(Lines from a screen grounding dataset)
---+---
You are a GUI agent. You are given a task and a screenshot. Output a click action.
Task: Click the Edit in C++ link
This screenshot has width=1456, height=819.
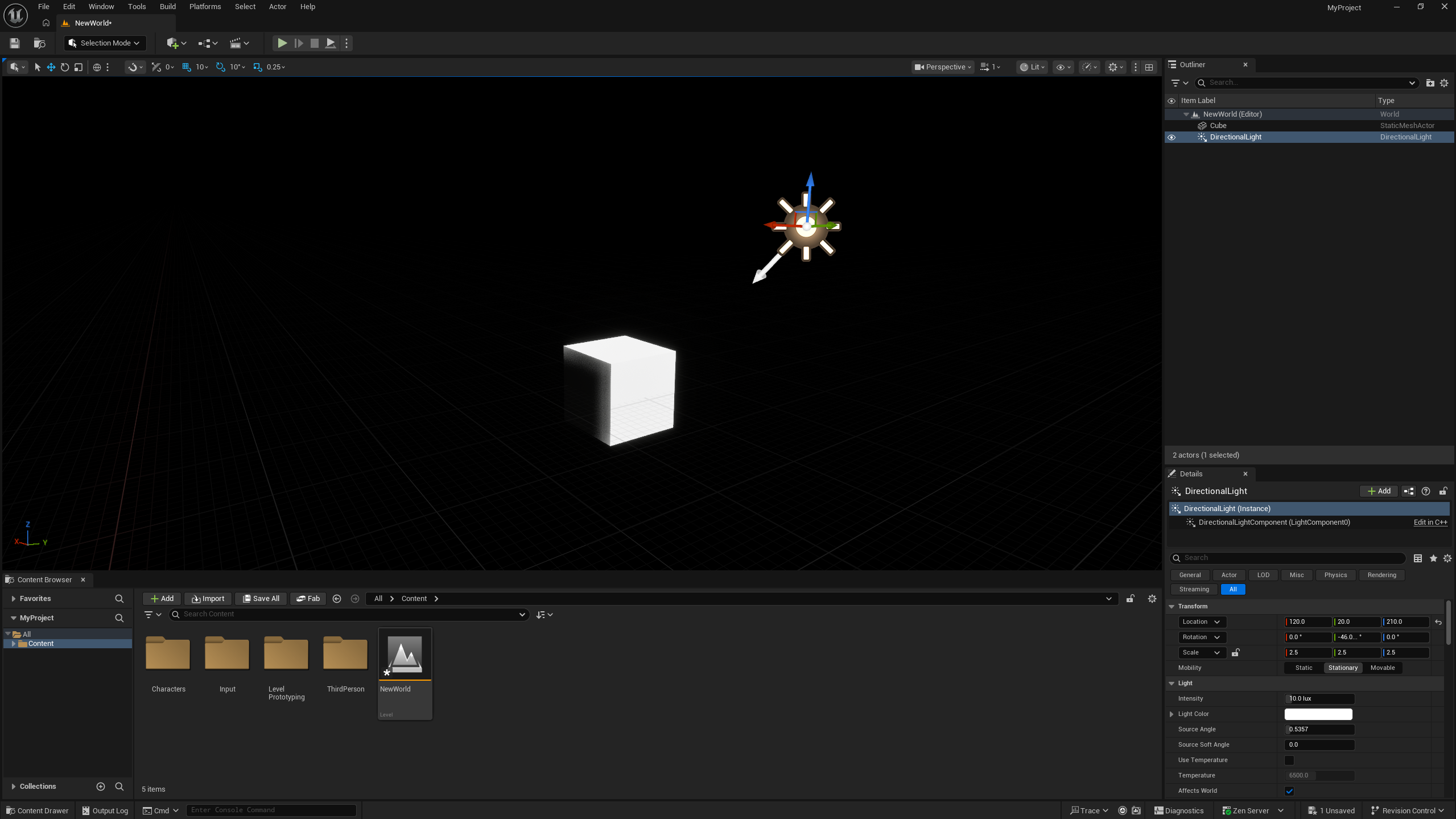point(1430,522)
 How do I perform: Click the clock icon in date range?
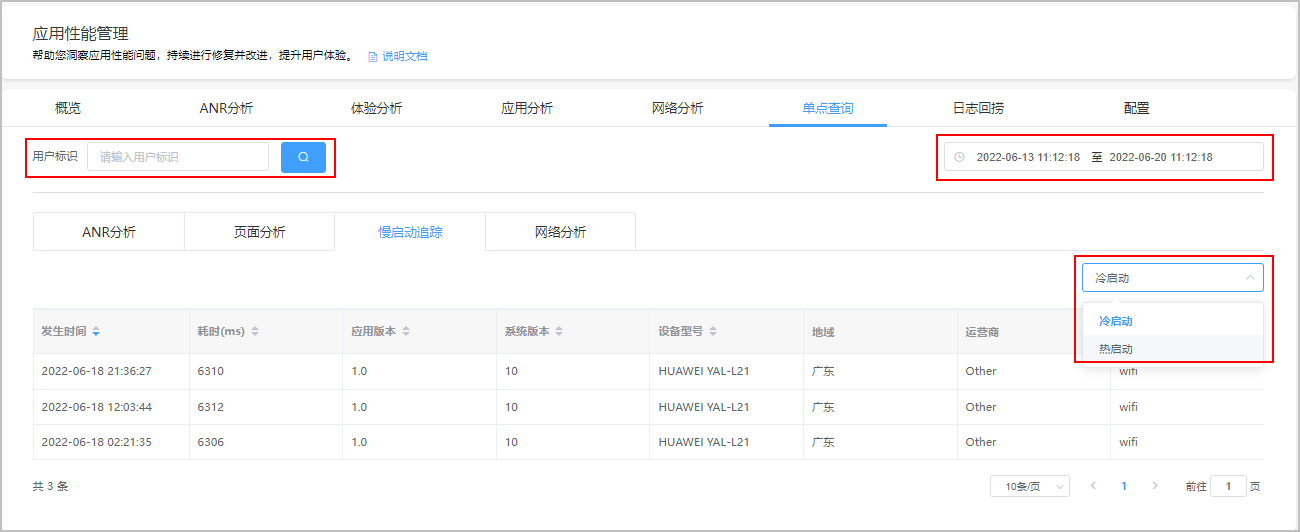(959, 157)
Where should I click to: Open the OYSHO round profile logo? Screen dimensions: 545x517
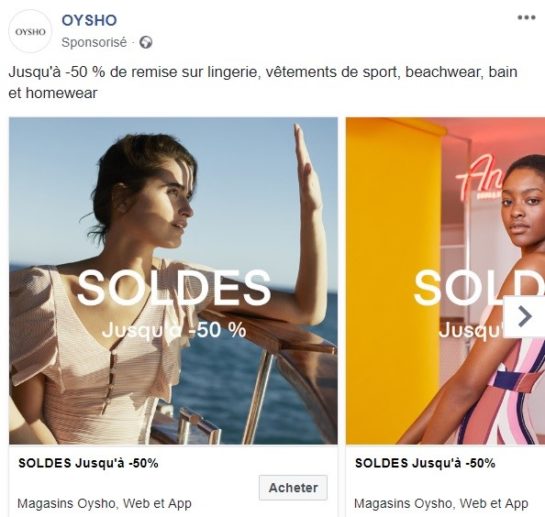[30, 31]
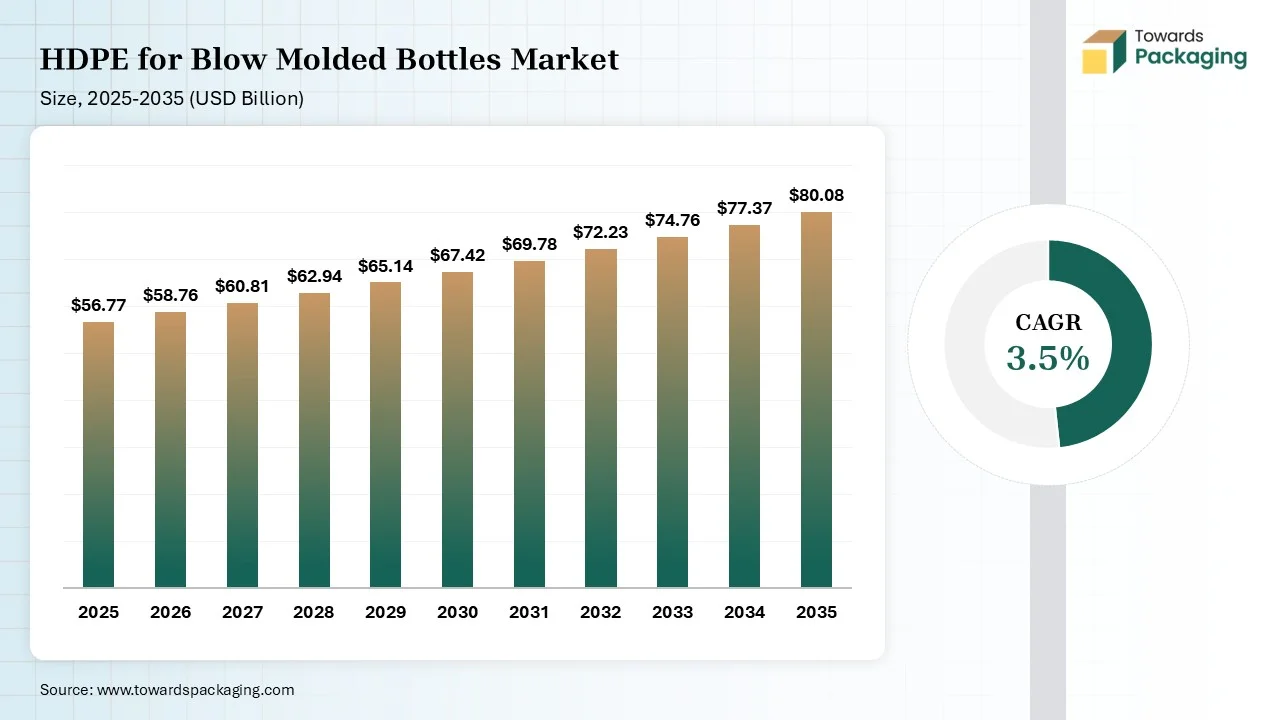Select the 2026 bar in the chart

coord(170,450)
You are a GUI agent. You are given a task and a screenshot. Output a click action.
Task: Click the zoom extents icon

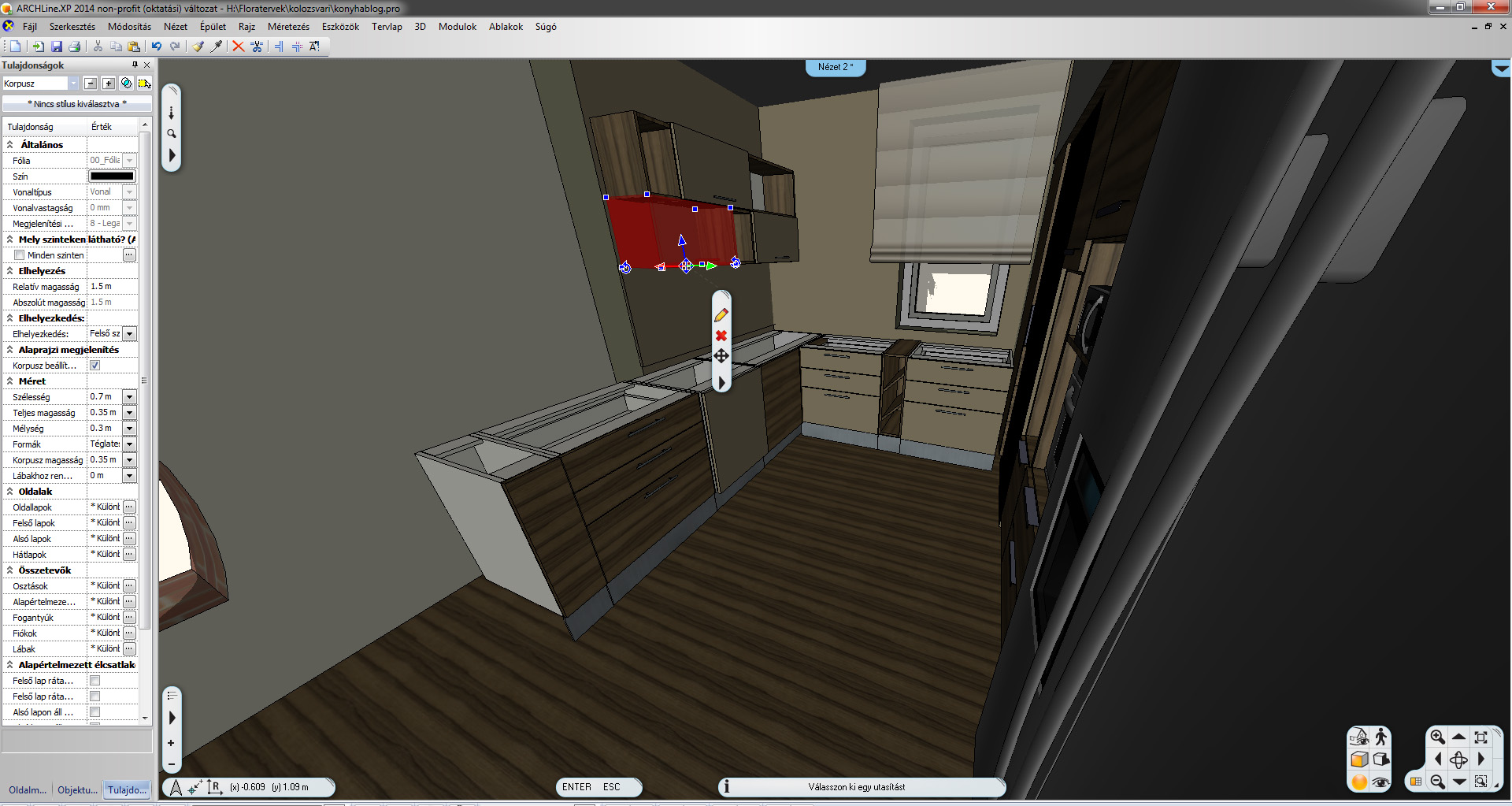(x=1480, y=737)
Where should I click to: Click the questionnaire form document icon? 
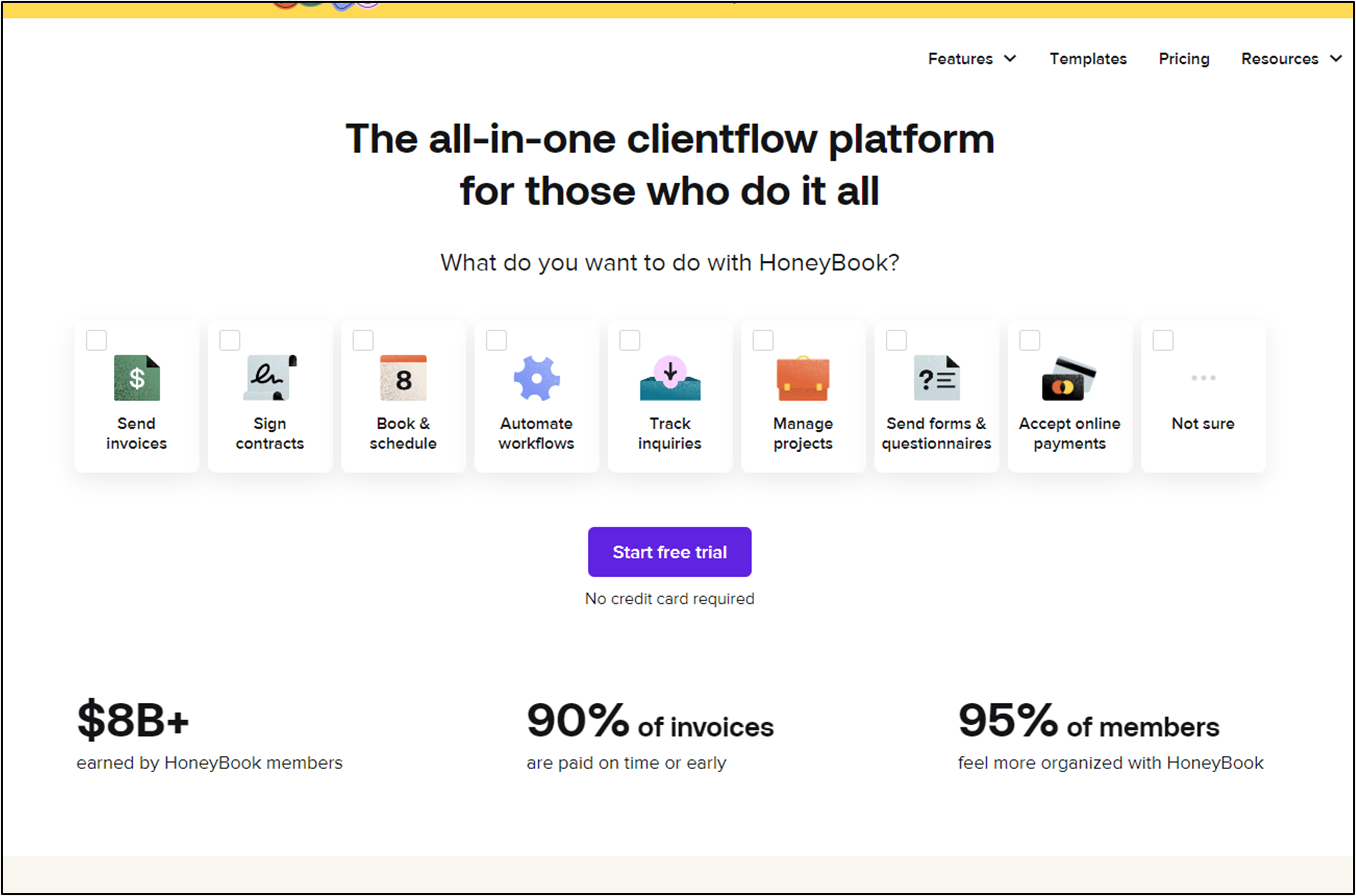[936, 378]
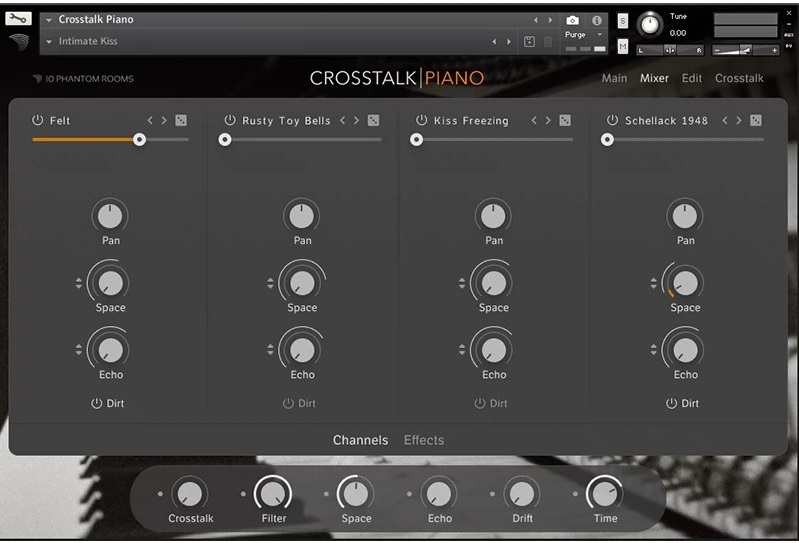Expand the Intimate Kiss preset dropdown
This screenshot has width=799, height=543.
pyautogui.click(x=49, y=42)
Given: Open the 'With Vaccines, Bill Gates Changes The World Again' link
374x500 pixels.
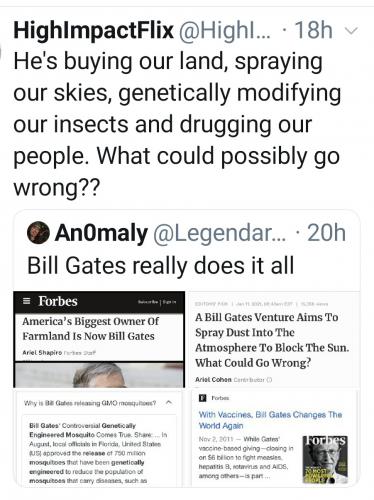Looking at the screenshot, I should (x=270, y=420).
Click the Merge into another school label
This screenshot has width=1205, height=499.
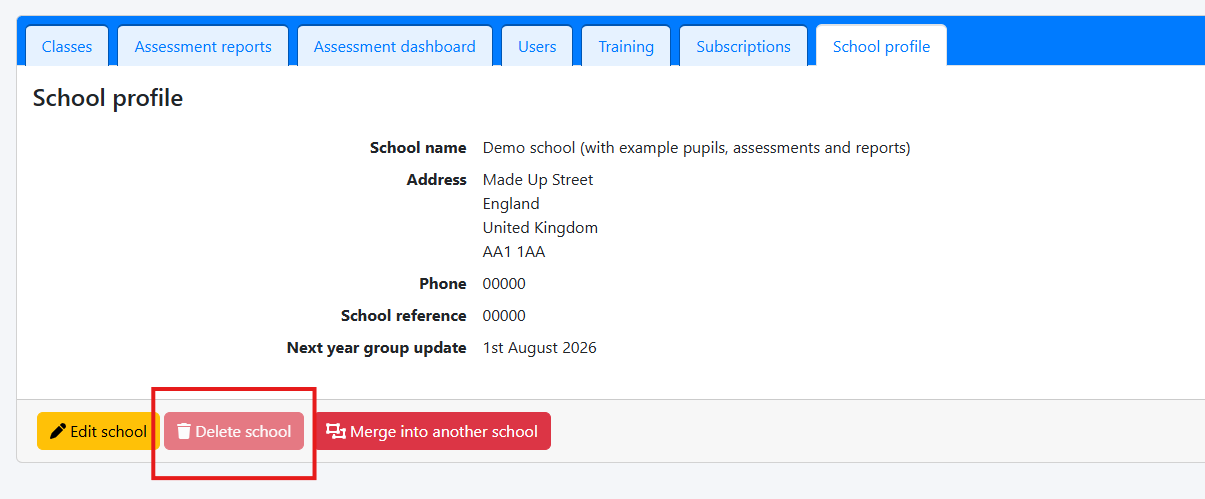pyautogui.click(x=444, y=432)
---+---
Prompt
Retype the stretch of lines from the one containing "Click the Merge into another school label" through the end of the lines, leaving out the pictures.

Full response
Click the Merge into another school label
This screenshot has width=1205, height=499.
pyautogui.click(x=444, y=432)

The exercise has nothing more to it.